Germany’s protestations have shifted to the threat of a “fiscal union” with as many terms and conditions as possible on the budgets of member countries and frequent inspections and veto powers to European (German?) administrators, points to the simple facts winning yet again albeit three years too late for Europe.

Apparently the situation 12 months later will look thence something like this: ( avoiding markings of the Grexit options)

– The 17 Euro countries would have a loose banking union so that a group guarantee is made available to investors on borrowings, yet each Central Bank would independently manage the debt issuance and other monetary policy not on the common charter including supervision of the banking sector activities

– Eurobonds will be available on tap and before we say a credit line for national banks like Rajoy mistakenly assumed in his statement on Sunday, the monies from the Eurobonds will be allocated to member states as per their requirement and per the T&Cs signed on any fiscal compact. This could be a little differently as the EU troika and satraps approve each Central Bank’s Eurobond issuance programme ( aart from any common programs issued by the ECB) They would also not be collateralised but work as collateral providing a fresh infusion to the banking system that desperately seeks collateral everywhere to the point that banks issue new debt to themselves to print for collateral

– The Euro would be trading in the same range.
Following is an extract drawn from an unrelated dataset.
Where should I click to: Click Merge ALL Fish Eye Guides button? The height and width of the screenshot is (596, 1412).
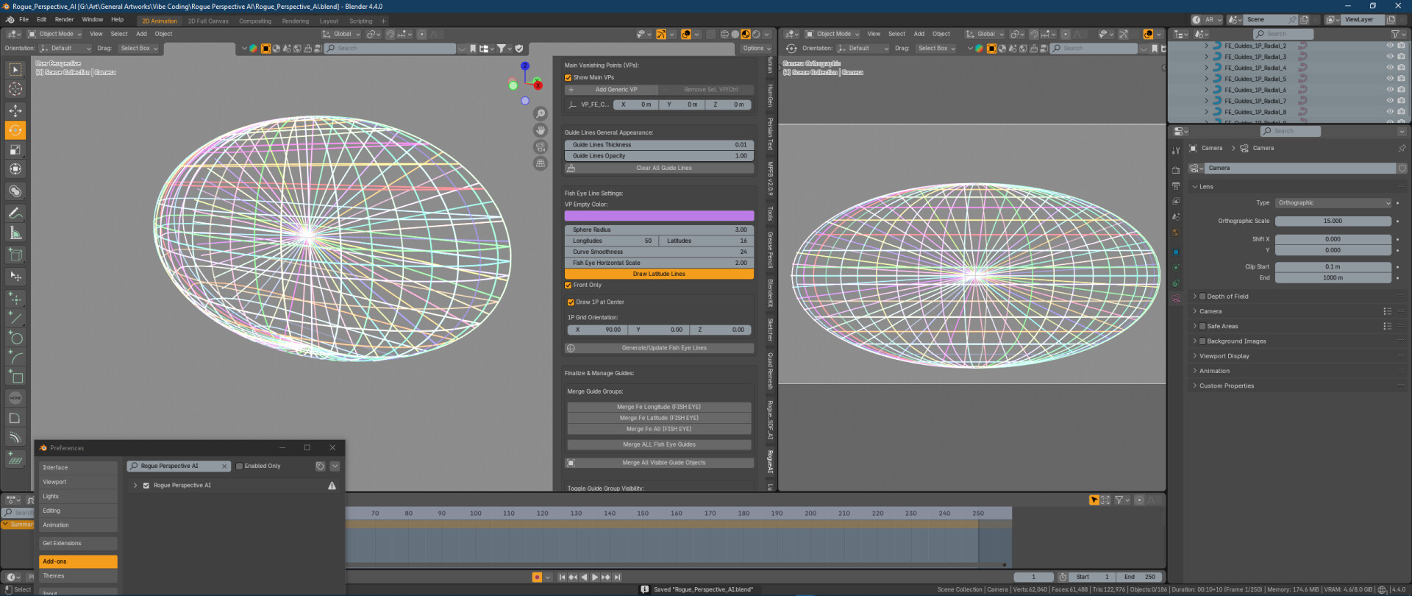coord(659,444)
Euro GDP would be still contracting but 2014 projections for a balanced budget ould stay and at least 4 nations ( not the four bailed out) will be publishing positive GDP data

Of course none of it will actually happen like this as each Euro state remains wedded to an anachronism of national polity and central stances that have survived the Hellenic summit games from Ireland to Greece ( the Hellenic state) to Portugal and Spain. And there in perhaps lies the rub of the fiscal union as requested by Germany. That of discipline and committed to austerity. Of course ithout Eurobonds and some groth spending to rival the QE2 program, the Europe state will unlikely ever come out of the crisis.